__DIRECTIONS FOR THIS TASK__:
Copy the listing from the line containing "Image resolution: width=1008" through the line containing "tap(48, 513)", with "Select" changed to "Choose" and everything else left as it is.

__EXERCISE MATERIAL__:
==*==
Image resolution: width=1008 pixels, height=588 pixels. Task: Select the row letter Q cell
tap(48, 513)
==*==
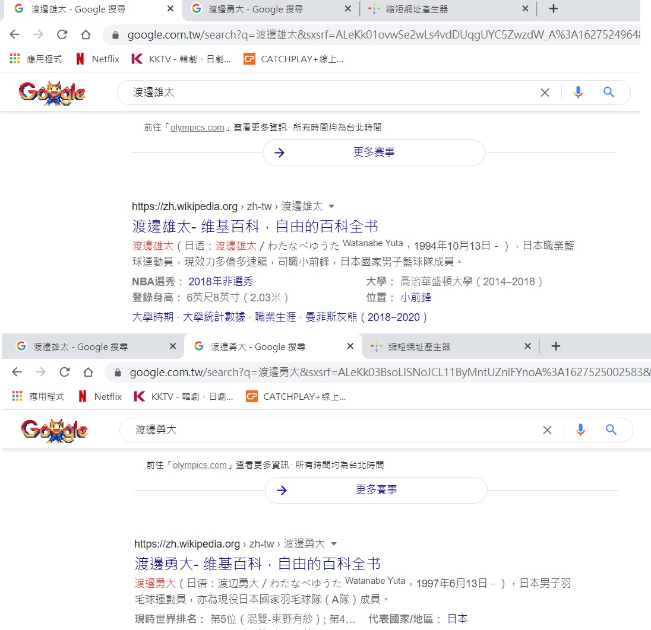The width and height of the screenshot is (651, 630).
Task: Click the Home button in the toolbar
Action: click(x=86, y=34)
==*==
__TASK RESULT__:
Image resolution: width=1008 pixels, height=588 pixels. Task: Choose the row letter Q cell
tap(48, 513)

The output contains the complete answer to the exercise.